—«É o Braga, v. ex.ᵃ não conhece? Cá chamam-lhe o Braga usurario, porque empresta dinheiro a noventa por cento. É muito rico. No baile da viscondessa estava sempre ao pé d’ella, não viram?—voltou-se a pedir confirmação ao dito, ás irmãs e ás meninas Souzas, que abanaram a cabeça affirmativamente e começaram todas a fallar ao mesmo tempo, querendo ser interessantes com o saber muito d’esse casamento, que era o escandalo da terra.

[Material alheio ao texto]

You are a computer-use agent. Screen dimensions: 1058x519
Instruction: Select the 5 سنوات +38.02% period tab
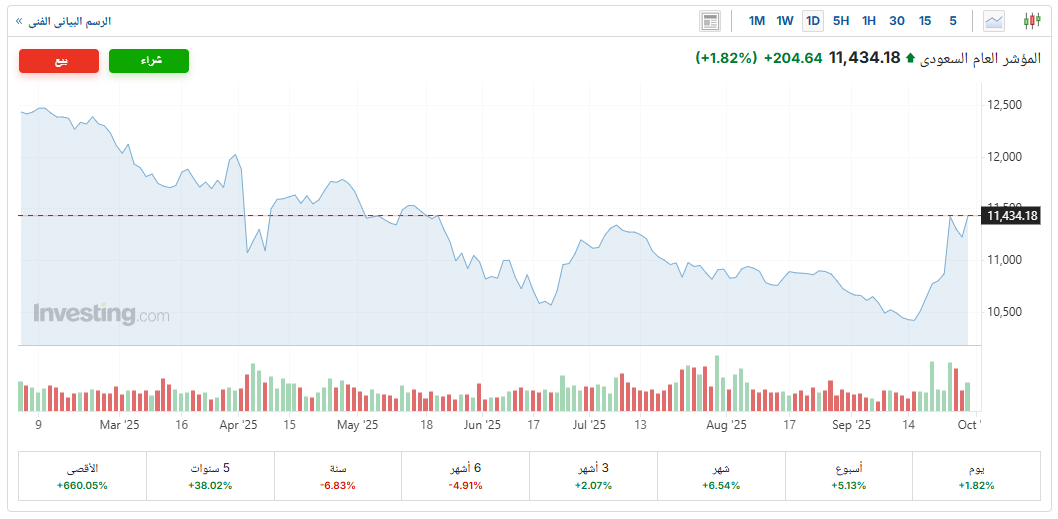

—«Dizem que o velho está doido pela Candida.

—«Até já fallou aos pedreiros para deitarem abaixo a casa do Bernabé, que o visconde sempre fez com que a camara expropriasse por utilidade publica...

—«É um verdadeiro escandalo, uma arbitrariedade sem nome, uma d’estas coisas que só se fazem n’uma terra de cafres como esta!...—apostrophava o Telles pensando já na correspondencia para o jornal de Lisboa.

E uma das meninas ainda elucidava:

—«Dizem que para o anno já hade ter um chalet como nunca se viu outro cá!...

—«O tio comprou-lhe um enxoval que nem que fosse para uma rainha—disse ainda outra com inveja.

—«Diz se que casam já para o mez que vem...

—«Ora ahi está un vrai mariage d’amour!...—casquinou a Hortencia.

—«Não se ria, minha querida,—respondeu a baroneza, que tinha o gosto particular de contrariar a filha do Maximiano—elle gosta sinceramente, e n’este genero de negocios um quasi sempre é enganado, quando não são os dois!...—sorriu com finura.